━━ PASSAGE TO READ ━━
Okay. And your thoughts on cloud digestion, I mean, because if I look at all the data points this last quarter, I mean, server CPU is definitely decelerated, right? We saw pretty sharp relative to the first half deceleration on server side of the world. But you guys sound very positive, constructive on just the continued investment phase in cloud and in the hyperscale customers. So I guess what are you seeing that might be different there? And what’s your view on going through those ebbs and flows of invest and digestion in the cloud vertical?

Gianluca Romano

Yes, we had — now if I look at the volume, we had a record quarter in March, another record quarter in June. September was not a regular quarter, but as we said, was still a good quarter, was a very healthy demand, not at a record level, but very good. And we expect the current quarter to be stronger, sequentially. I don’t know if it will be a record or not, but will be strong. So, we don’t really see the digestion in cloud. I think right now in cloud, you have a certain number of customers, more than a couple of years ago between U.S. and Asia and China. So the important is that when those customers build a new data center and then fill the new data center with a lot of hard disk for storage.

So important is where they are not all aligned because we’ll be a problem also on the upside if everyone is building a data center at the same time and then we need to — they want to fill the data center very quickly. We will not be able to achieve that level of capacity to answer to the mean. But at the same time, it’s important that they don’t stop building data center altogether. It’s not really a matter of demand. I think their demand is actually growing very strongly. It’s just a matter of when they build the new data cycle. So that new data center is what is creating a little bit of the cycle. If they’re not all aligned, you don’t really see the cycle. You see one customer going up, one customer going down. But in general, you see a trend that has continued to grow.

Aaron Rakers

Yes. So it’s that diversification element of the business that’s really kind of changed over the last 12, 18 months, if you tend to agree with that?

Gianluca Romano

Yes.

Aaron Rakers

Yes. And so in those nearline drives, given that we’re talking about configurations, and it’s remarkable to think about the technology involved in hard disc drives. But you’re talking about nine platters, 18 heads kind of floating on top of the bottom of those platters. The visibility attribute of what you get from the hyperscale customers and the cycle, the lead time that it takes or that’s required to build those type of drives. Has that changed? When I think about the business profile of Seagate or some of your competitors just that need to give you more visibility and lead time for these products?

Gianluca Romano

I think it is changing. I think now that after several quarters of continued growth, they see the need to give us more visibility, just to be sure we produce enough to answer to their demand. So I would say, not all the customers are the same, but now with at least some of those customers, we have very good visibility. I say the relationship is really good with everyone, but now between their process, our process to have full visibility is not easy, but we are, for sure, improving. They know that the cycle time to build and our disk is six months, at least six months. So no, they want to give us visibility. Sometimes it’s more a process issue than anything else. But relationship is good, and I would say, it’s for sure going in the right direction. I think we can still improve in terms of capacity to plan in advance, but it is going in the right direction.
━━━
**WHAT TO DO:**
[1] Name every month that the transcript refers to as a quarter.
[2] According to the transcript, how long is the cycle time to build a disk?
[3] Carry on the transcript of the cloud demand discussion from its last sentence.
The data excerpts are not needed here.
━━ DATASET RECORDS ━━
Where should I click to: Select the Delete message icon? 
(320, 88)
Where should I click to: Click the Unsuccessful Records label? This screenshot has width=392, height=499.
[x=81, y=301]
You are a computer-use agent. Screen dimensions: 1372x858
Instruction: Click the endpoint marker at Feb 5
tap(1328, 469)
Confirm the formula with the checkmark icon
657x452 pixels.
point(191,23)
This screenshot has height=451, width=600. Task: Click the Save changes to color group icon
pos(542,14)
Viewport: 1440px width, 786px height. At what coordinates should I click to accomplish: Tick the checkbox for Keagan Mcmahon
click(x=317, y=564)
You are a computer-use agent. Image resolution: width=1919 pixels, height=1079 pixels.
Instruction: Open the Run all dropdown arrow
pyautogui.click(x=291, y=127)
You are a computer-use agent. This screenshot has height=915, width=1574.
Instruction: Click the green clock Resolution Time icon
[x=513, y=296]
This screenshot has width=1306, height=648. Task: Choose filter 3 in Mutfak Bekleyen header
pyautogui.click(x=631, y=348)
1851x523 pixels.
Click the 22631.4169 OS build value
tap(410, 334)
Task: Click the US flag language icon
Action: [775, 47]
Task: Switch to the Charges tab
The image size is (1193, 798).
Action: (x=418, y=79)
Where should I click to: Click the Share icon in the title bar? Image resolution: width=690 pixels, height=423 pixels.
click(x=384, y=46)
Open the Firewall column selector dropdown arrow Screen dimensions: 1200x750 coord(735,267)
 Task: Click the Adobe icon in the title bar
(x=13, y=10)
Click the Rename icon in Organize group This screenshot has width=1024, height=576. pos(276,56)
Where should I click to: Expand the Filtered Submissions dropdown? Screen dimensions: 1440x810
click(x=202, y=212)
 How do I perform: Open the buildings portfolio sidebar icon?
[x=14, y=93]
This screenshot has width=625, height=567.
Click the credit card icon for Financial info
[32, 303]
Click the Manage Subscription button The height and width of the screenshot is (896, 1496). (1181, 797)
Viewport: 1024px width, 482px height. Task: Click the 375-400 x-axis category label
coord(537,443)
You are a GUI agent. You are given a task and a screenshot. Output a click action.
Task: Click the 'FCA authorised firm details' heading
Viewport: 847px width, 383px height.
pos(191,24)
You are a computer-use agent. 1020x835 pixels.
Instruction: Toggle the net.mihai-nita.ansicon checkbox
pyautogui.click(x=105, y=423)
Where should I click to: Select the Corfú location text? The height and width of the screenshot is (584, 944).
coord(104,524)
━━━
**ANSWERS TO THE PROBLEMS:**
[1] March, June, September

[2] At least six months.

[3]
Aaron Rakers

I want to go back to the comment you just made. It’s a six-month process to build these nine platter drives. That’s what you just said, right? That’s test cycle as procurement components that’s everything.

Gianluca Romano

Yes.

Aaron Rakers

Okay. Taking that and taking the fact that you monetize heads and platters, not drive units themselves. One of the many questions — one of the common questions I get from investors on Seagate are just the drive industry in general is you’re very duopolistic in the competitive landscape. Obviously, there’s customer concentration, but it sounds like that’s diversifying itself a bit. So, how do I think about the drivers? How do you think about the drivers of gross margin expansion?

Gianluca Romano

Yes. You made a good point. The customer concentration is for sure there. But I would say in the RDS drive business, the supply concentration is actually higher is now two or three competitors. Gross margin is finally a matter of your cost per terabyte and your price per terabyte. We think in the future, HAMR will help us in continuing to decline the cost per terabyte, probably at a pace that is higher than what we have seen in the last couple of years with — at the end of its PMR or CMR technology. So that will be positive to our gross margin. The other point is, of course, pricing.

I would say the pricing environment is a little bit better than what it was a year ago or 1.5 years ago. That’s good. I think we need to balance supply and demand. We discussed at our latest earnings release, how we have looked again at our CapEx. And also at our capacity installed, and we actually realized that we have some capacity installed, but is still not utilized. So is not a good choice for us to spend too much in CapEx right now. We are still investing. We are still spending, but a little bit less than what we gave as the overall guidance before.

We said between 6% and 8% of revenue, probably will be a little bit below the low part of that range. So still an important investment, but lower than what we were expecting. And we need to balance the supply and demand that will be healthy for all the pricing environment. And I think for the entire industry, not only for Seagate.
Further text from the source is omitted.